Extrait de page:
________
Je propose également de permettre le maintien total ou la suppression complète des allocations familiales à la famille pendant cette période, et de prévoir un réexamen de la situation à son terme avec la possibilité pour le juge, outre de maintenir ou de supprimer les allocations, de les répartir entre la famille et le service de l’ASE, sur la base d’un taux fixe - qui serait de 35 % pour la famille et de 65 % pour l’ASE si l’on en reste à la proposition du Sénat, mais qui pourrait se faire à parts égales si vous le jugez préférable. Je précise que plusieurs personnes auditionnées – dont la Défenseure des enfants –, très opposées à une réduction automatique de la part des allocations familiales susceptible d’être maintenue à la famille, se sont en revanche félicitées d’une telle possibilité offerte au juge.
Pour ce qui est de l’ARS, visée à l’article 2, il me paraît plus cohérent de revenir à l’esprit du texte initial de M. Béchu et Mme Deroche, qui renvoyait, comme pour les allocations familiales, à une décision du juge. L’automaticité d’un versement à l’ASE ne paraît pas plus justifiable dans ce cas que dans celui des allocations familiales, dans la mesure où elle ne permet pas de tenir compte de l’implication de la famille dans le maintien d’un lien avec l’enfant et dans la préparation de la rentrée scolaire. Il est donc proposé d’appliquer à l’ARS un dispositif similaire à celui prévu pour les allocations familiales.
________
Données fournies:
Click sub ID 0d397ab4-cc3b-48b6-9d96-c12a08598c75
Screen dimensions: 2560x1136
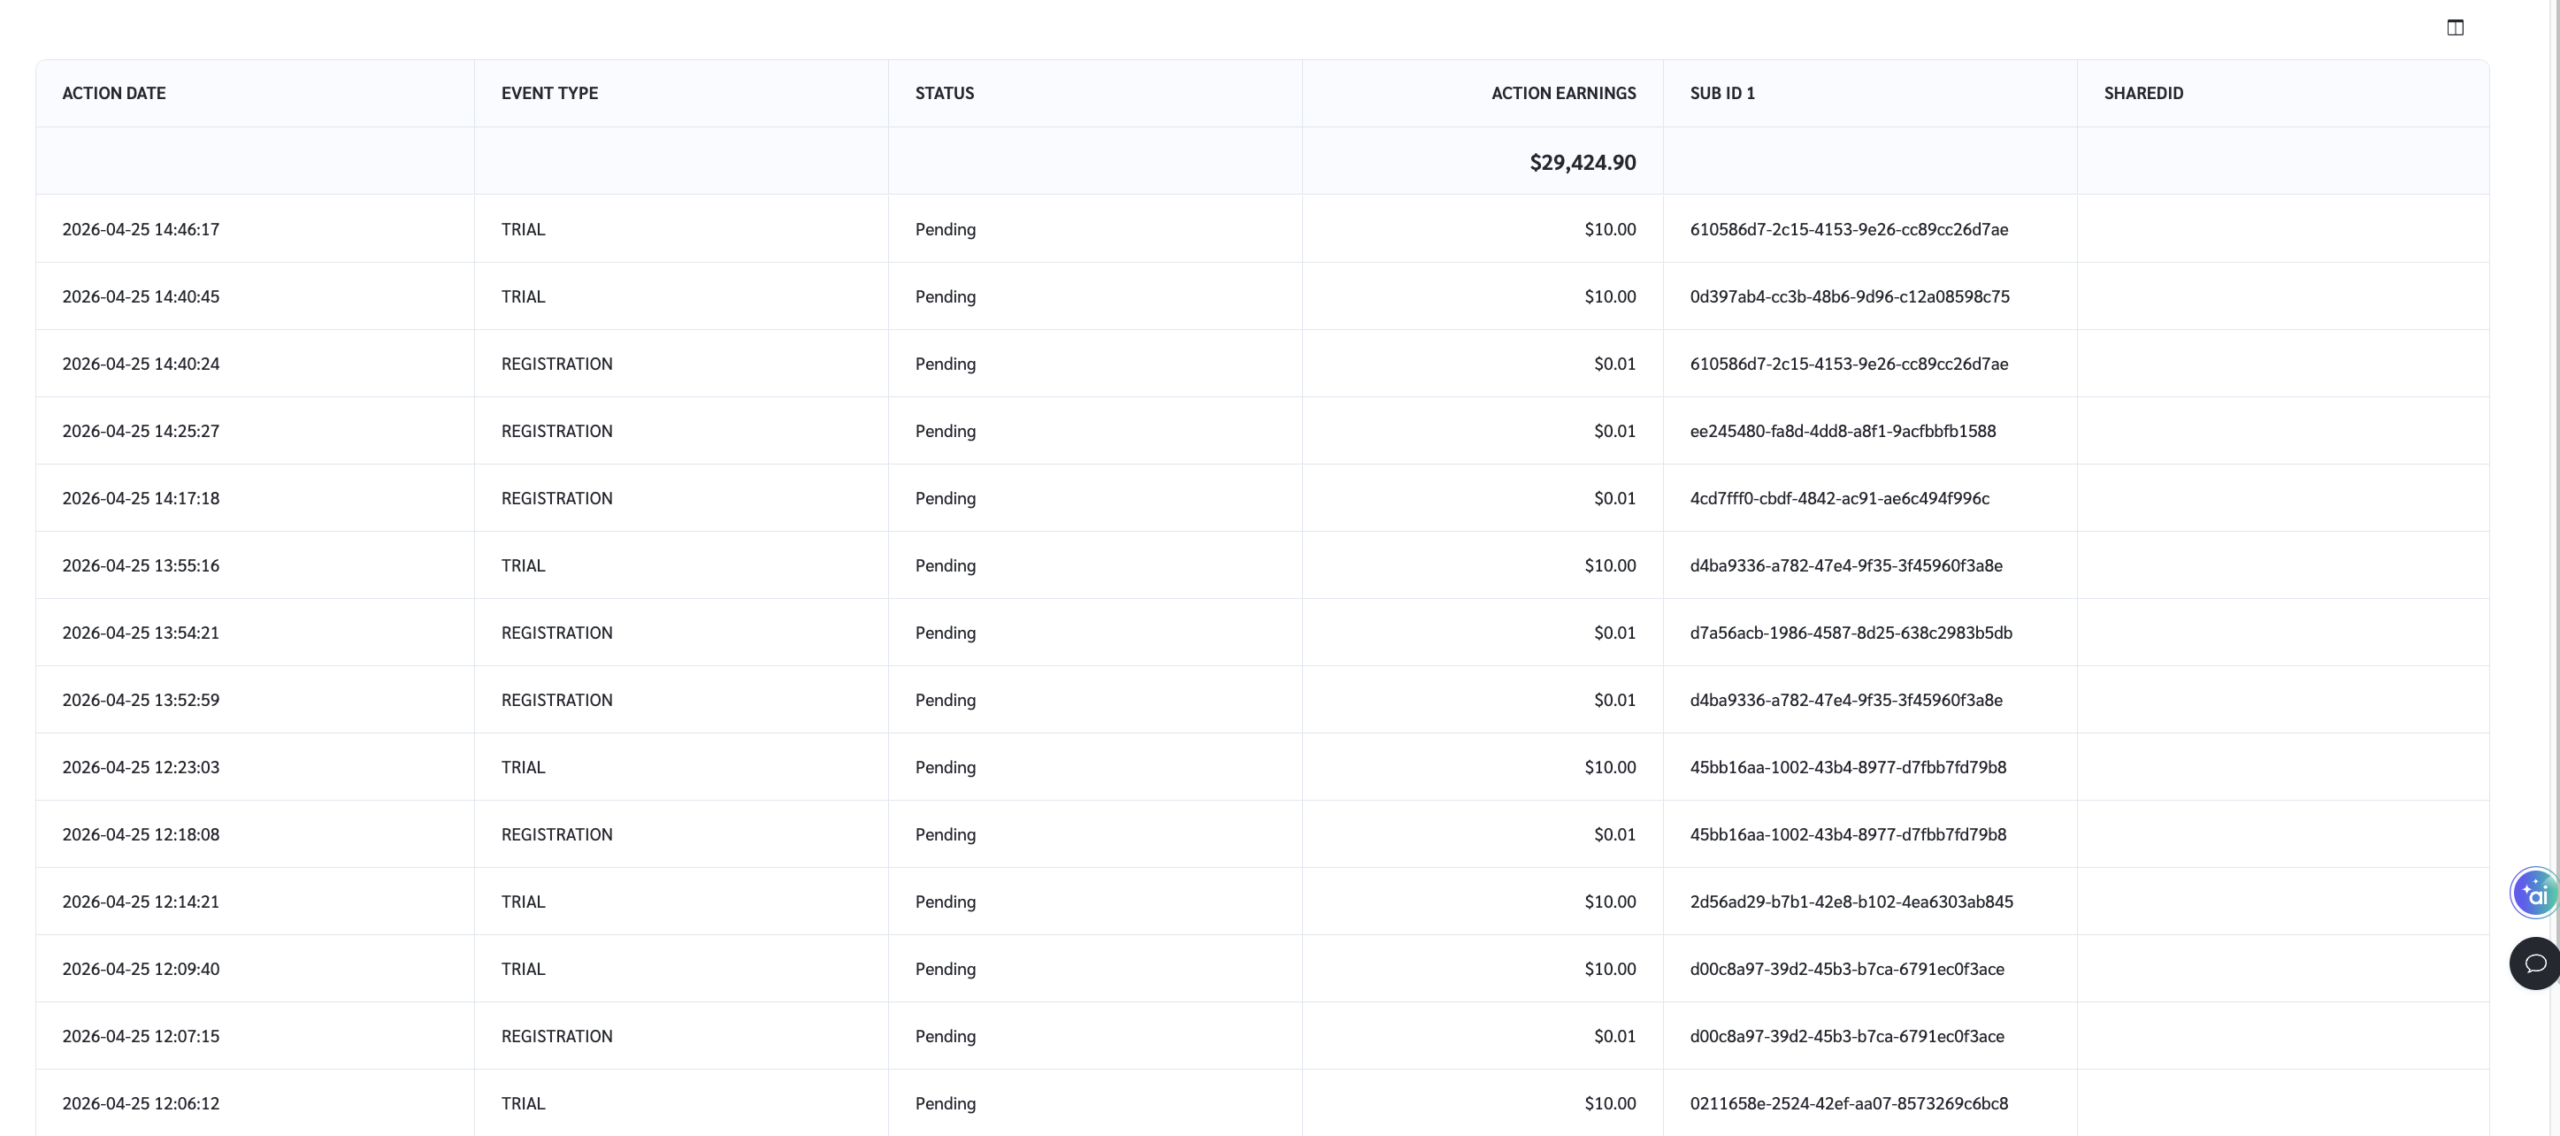point(1849,296)
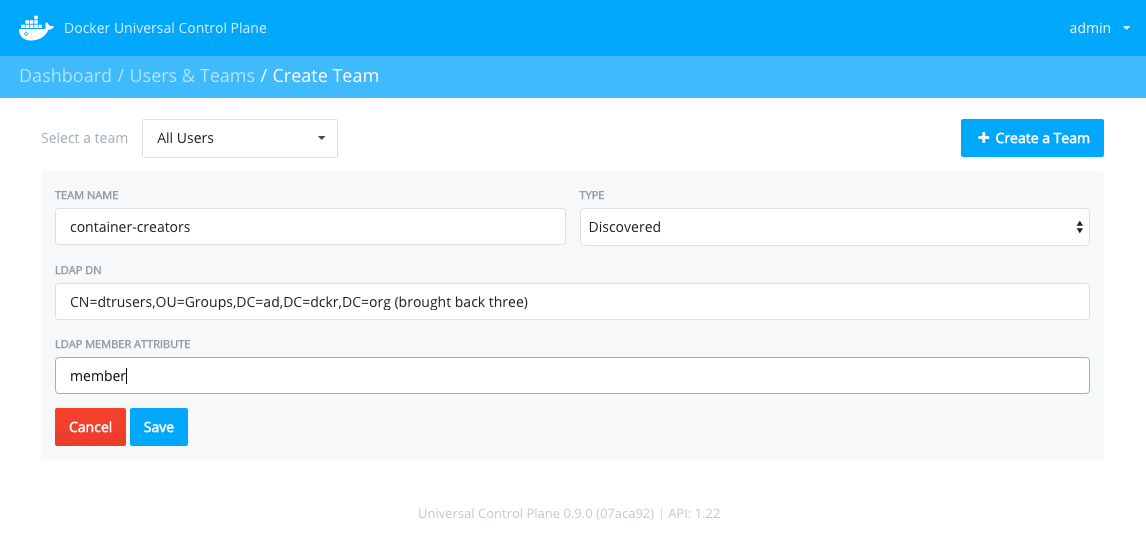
________
Exercices écrits:
1. Pour chacune des affirmations suivantes, dites si elle concorde avec l’extrait sur les allocations familiales. Répondez par oui ou par non et citez textuellement les mots qui le prouvent.
(a) Dans la proposition du Sénat, la famille recevrait 35 % des allocations.
(b) Les personnes auditionnées, dont la Défenseure des enfants, se sont montrées favorables à une réduction automatique de la part des allocations familiales maintenue à la famille.
(c) Pour l’ARS, on propose un dispositif différent de celui prévu pour les allocations familiales.
2. Recopiez sans rien changer le passage de l’extrait sur les allocations familiales qui va de « Je propose également » jusqu’à « offerte au juge. » inclus.

Exercices corrigés:
1.
(a) Oui : « qui serait de 35 % pour la famille et de 65 % pour l’ASE si l’on en reste à la proposition du Sénat ».
(b) Non : « très opposées à une réduction automatique de la part des allocations familiales susceptible d’être maintenue à la famille ».
(c) Non : « Il est donc proposé d’appliquer à l’ARS un dispositif similaire à celui prévu pour les allocations familiales. »

2.
Je propose également de permettre le maintien total ou la suppression complète des allocations familiales à la famille pendant cette période, et de prévoir un réexamen de la situation à son terme avec la possibilité pour le juge, outre de maintenir ou de supprimer les allocations, de les répartir entre la famille et le service de l’ASE, sur la base d’un taux fixe - qui serait de 35 % pour la famille et de 65 % pour l’ASE si l’on en reste à la proposition du Sénat, mais qui pourrait se faire à parts égales si vous le jugez préférable. Je précise que plusieurs personnes auditionnées – dont la Défenseure des enfants –, très opposées à une réduction automatique de la part des allocations familiales susceptible d’être maintenue à la famille, se sont en revanche félicitées d’une telle possibilité offerte au juge.